Download or read book Crossing the Kingdom written by Loring M. Danforth and published by Univ of California Press. This book was released on 2016-03-29 with total page 290 pages. Available in PDF, EPUB and Kindle. Book excerpt: For many people, the Kingdom of Saudi Arabia evokes images of deserts, camels, and oil, along with rich sheikh in white robes, oppressed women in black veils, and terrorists. But when Loring Danforth traveled through the country in 2012, he found a world much more complex and inspiring than he could have ever imagined. With vivid descriptions and moving personal narratives, Danforth takes us across the Kingdom, from the headquarters of Saudi Aramco, the country’s national oil company on the Persian Gulf, to the centuries-old city of Jeddah on the Red Sea coast with its population of undocumented immigrants from all over the Muslim world. He presents detailed portraits of a young woman jailed for protesting the ban on women driving, a Sufi scholar encouraging Muslims and Christians to struggle together with love to know God, and an artist citing the Quran and using metal gears and chains to celebrate the diversity of the pilgrims who come to Mecca.
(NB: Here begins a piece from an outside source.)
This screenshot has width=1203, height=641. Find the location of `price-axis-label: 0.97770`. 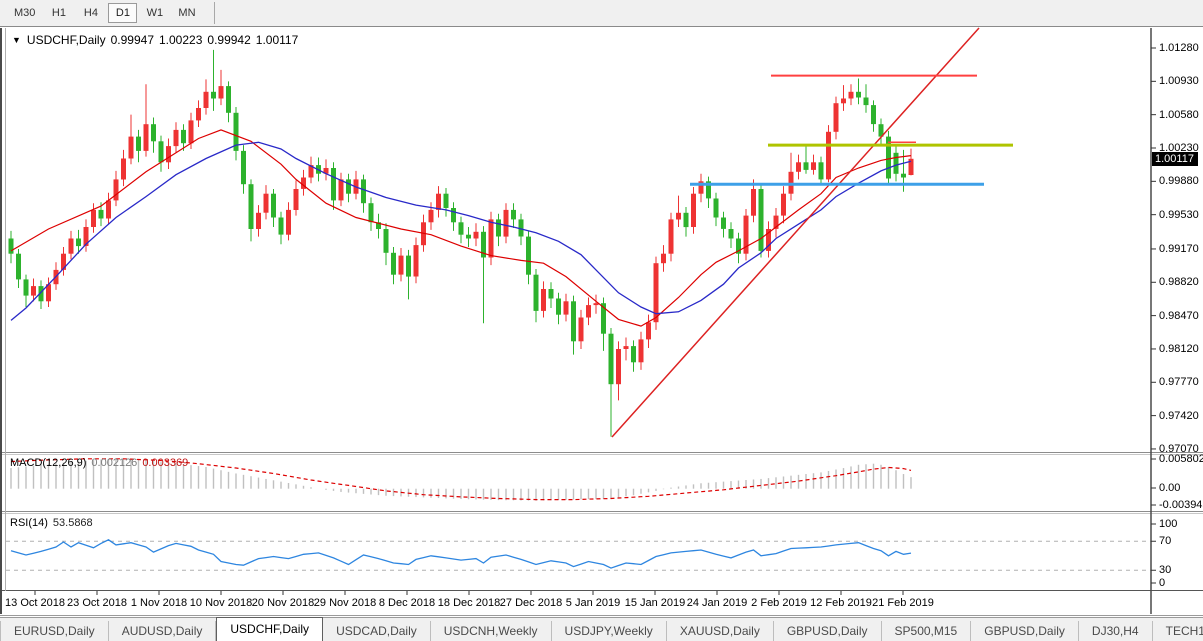

price-axis-label: 0.97770 is located at coordinates (1179, 382).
Crossing the Kingdom paints a lucid portrait of contemporary Saudi culture and the lives of individuals, who like us all grapple with modernity at the dawn of the twenty-first century.

Book Fresh Fruit  Broken Bodies

Download or read book Fresh Fruit Broken Bodies written by Seth M. Holmes and published by Univ of California Press. This book was released on 2023-11-28 with total page 323 pages. Available in PDF, EPUB and Kindle. Book excerpt: Fresh Fruit, Broken Bodies provides an intimate examination of the everyday lives, suffering, and resistance of Mexican migrants in our contemporary food system. Seth Holmes, an anthropologist and MD in the mold of Paul Farmer and Didier Fassin, shows how market forces, anti-immigrant sentiment, and racism undermine health and health care. Holmes was invited to trek with his companions clandestinely through the desert into Arizona and was jailed with them before they were deported. He lived with Indigenous families in the mountains of Oaxaca and in farm labor camps in the United States, planted and harvested corn, picked strawberries, and accompanied sick workers to clinics and hospitals. This “embodied anthropology” deepens our theoretical understanding of the ways in which social inequities come to be perceived as normal and natural in society and in health care. In a substantive new epilogue, Holmes and Indigenous Oaxacan scholar Jorge Ramirez-Lopez provide a current examination of the challenges facing farmworkers and the lives and resistance of the protagonists featured in the book.